■ **SELECTED PASSAGE**:
Natural Gas Price Forecast: Henry Hub Drops to $2.788 as Production Glut Caps the Rally
6-day rally snaps as LNG feedgas falls to 17.3 bcfd and storage hits 7.2% above 5-yr average | That's TradingNEWS
Key Points
- Natural Gas Price Forecast: June Nymex (NG=F) settles down 2.8% to $2.788/mmBtu, giving back gains after closing at the highest level since April 7.
- Day's range printed $2.773–$2.868; 52-week range stretches from $2.483 at the lows to $7.827 at the cycle peak.
- Lower-48 dry gas output hits 110.1 bcfd Monday, up 3.2% YoY, within striking distance of the December 2025 record of 110.6 bcfd.
Natural gas is changing hands at $2.788 per million British thermal units after settling 2.8% lower on the Tuesday session, snapping a six-day winning streak that had pushed front-month June Nymex Natural Gas Futures Price to its highest finish since April 7. The contract gave back 2.5 cents intraday to print at $2.842 before extending the slide into the close, with the day's range sweeping from $2.773 to $2.868 and the 52-week range stretching from $2.483 at the lows to $7.827 at the cycle peak. Monday's 3.13% rally pushed the contract to a four-week high, but the fundamental picture beneath the price action looks materially weaker than the chart suggests. Lower-48 dry gas output remains within striking distance of the December 2025 monthly record at 110.6 bcfd, storage sits 7.2% above the five-year seasonal average, and the LNG export channel is bleeding feedgas demand through the spring maintenance season. The bullish weather trade ran for three days. The bearish supply trade is structural.

■ **OBJECTIVES**:
1: According to the natural gas price article, how far above the five-year seasonal average is storage?
2: Please echo the natural gas price article word for word, beginning at the words "Natural Gas Price Forecast: Henry" and stopping after "level since April 7.".
Rely only on the natural gas price article when answering.

■ **INFORMATION SUPPLIED**:
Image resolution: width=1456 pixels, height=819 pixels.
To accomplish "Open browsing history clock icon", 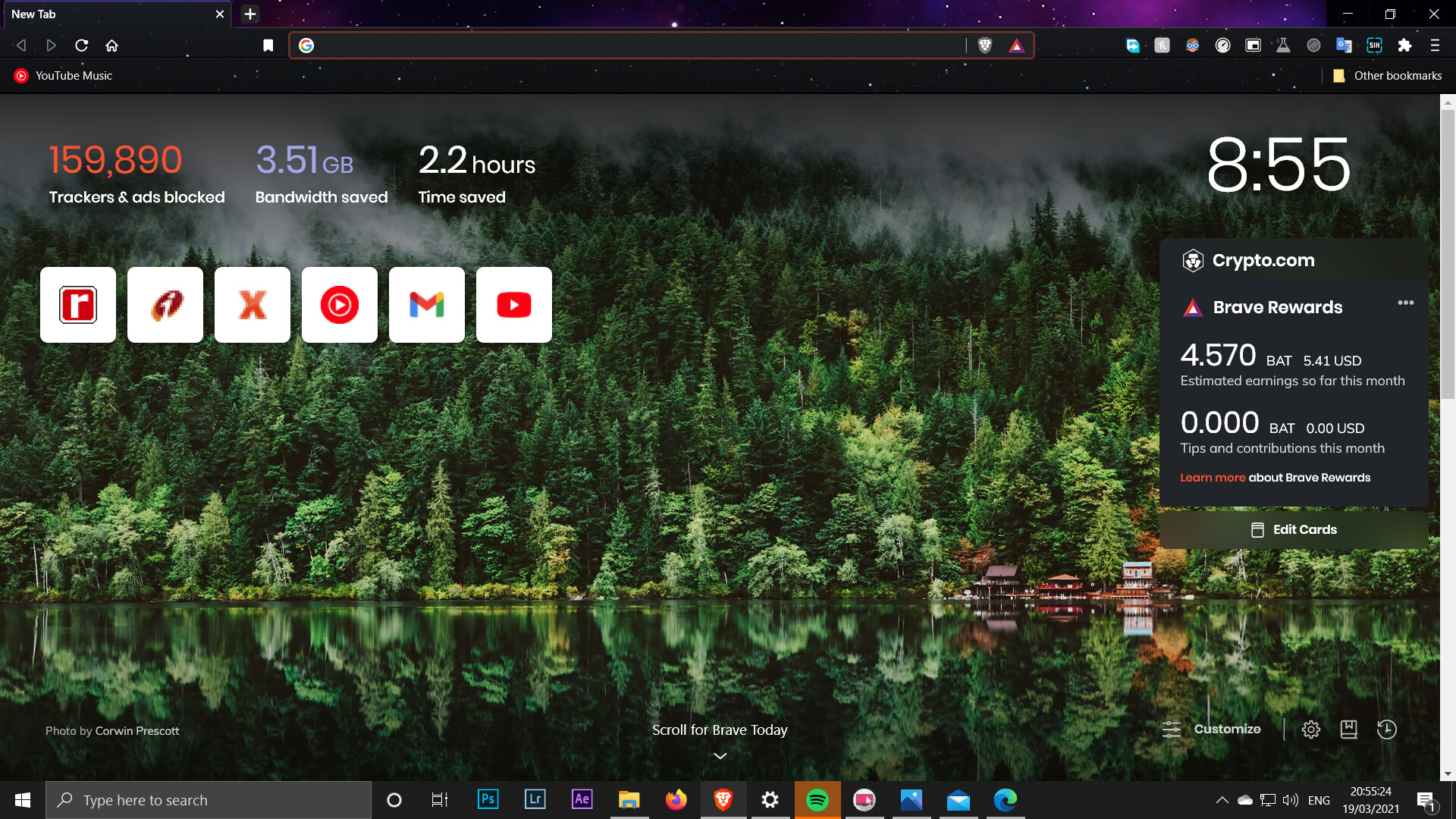I will click(1386, 730).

■ **ANSWER SET**:
1: Storage sits 7.2% above the five-year seasonal average.

2:
Natural Gas Price Forecast: Henry Hub Drops to $2.788 as Production Glut Caps the Rally
6-day rally snaps as LNG feedgas falls to 17.3 bcfd and storage hits 7.2% above 5-yr average | That's TradingNEWS
Key Points
- Natural Gas Price Forecast: June Nymex (NG=F) settles down 2.8% to $2.788/mmBtu, giving back gains after closing at the highest level since April 7.